The subject of Iraq's oil was in the local media on the weekend, with the SBS Dateline program and the Sydney Morning Herald featuring reports from Paul McGeough on the recent increase in the country's oil reserves and potential production increases - The great black gold gamble, Iraq to fight for greater share of OPEC rations and Power Struggle.
As unlikely players gather at the world's last energy casino, Iraq still faces an uncertain future despite its potential huge wealth.
THE tension is exquisite. Iraq is a political, security and economic basket case, but it is also the world's last energy bonanza. And because they are desperate for a piece of the hottest hydrocarbon action on Earth, oil executives come to prostrate themselves, offering to pump Iraq's runny black gold for a pittance.
There is another tension, equally exquisite. As Iraqi politicians fumble their efforts to create a government that might harness oil wealth so colossal it could catapult Iraq among the globe's leading economies, they are in a race against time and rising anger in a marginalised and increasingly disenchanted population.
And all this is topped off by a remarkable turn of events. After a trillion-dollar war of liberation which at home and abroad was often cited as a measure of Washington's determination to kick in Baghdad's door for Texas oilmen and their kin, American companies were left in the wash by more determined competitors from across the world in the grand auction of development licences in Baghdad. ''Paltry'' is how The Washington Post reported the performance of the US firms.
The Chinese are in in a big way, so too the Russians and Europeans. Companies from Malaysia and Angola have a stake in five of the winning consortiums. Petronas, state-owned in Kuala Lumpur, is a partner in three; Sonangal, part-state-owned in Luanda, is a partner in two.
Seven US firms registered for the Baghdad auction, but only one - Exxon Mobil - came through as a senior partner in a single project. Of the rest, only Occidental Petroleum won a minority stake in another. By comparison, the state-owned China National Petroleum Corporation is the senior partner in two developments, and two Russian firms - including the Kremlin-owned Gazprom - are in there.
Big American oil houses such as Chevron and ConocoPhillips, which industry observers expected would stay in the mix because of their close ties to the Iraqi Oil Ministry, were left with nothing.
When the BP-Chinese joint venture became the first to test the Baghdad waters - offering a deal under which it would be paid just $US2 a barrel to lift oil, while working to push the ''super giant'' Rumaila oilfield's output to almost 3 million barrels a day - some in the industry saw the bid as a crazy, self-defeating low ball.
But after the BP-CNPC negotiations, two hard realities emerged for the rest of the industry. One, Baghdad was deadly serious about retaining sovereign ownership of its resources and so would hold the international oil companies to being paid a flat per-barrel fee, meaning that all the gain from rising oil prices will flow to Iraq; and two, that the $US2 fee for Rumaila was a first bidder's reward for BP-CNPC and that most who came after them would be screwed just a little bit harder.

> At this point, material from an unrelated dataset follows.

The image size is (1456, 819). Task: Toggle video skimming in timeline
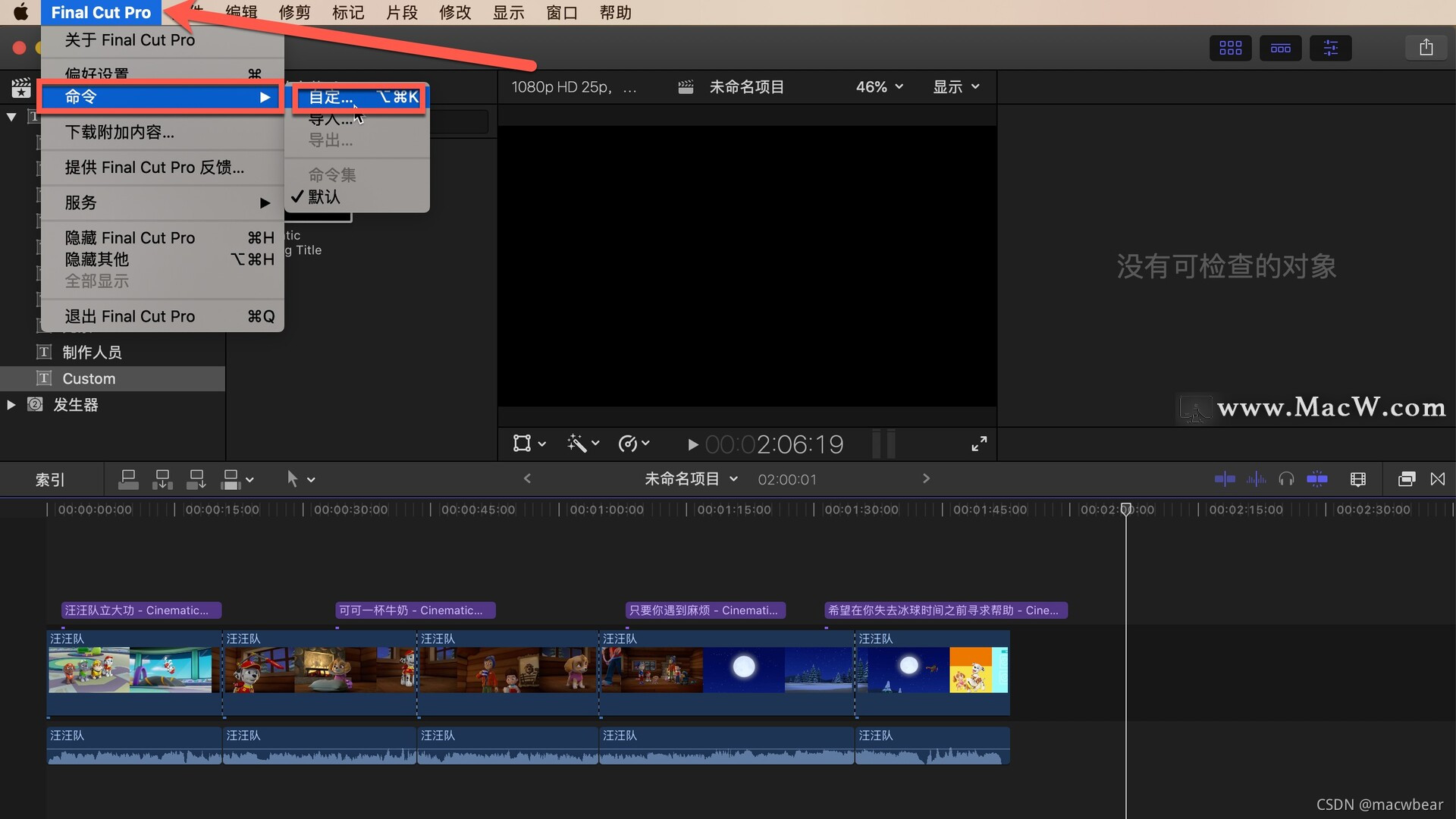point(1224,479)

"Not too flash," a foreign diplomat in Baghdad observed.
Despite the feigned scepticism of the oil majors when confronted by this hard-nosed stance in Baghdad, the auction in December at which the development licences were sold was seen as the best last chance to be a player in the world's last energy casino. Despite a wave of terrorist bombings that were intended to frighten off the bidders in the run-up to the auction, a senior oil man told the Herald: "Those last days were the tipping point for companies deciding they just had to be in."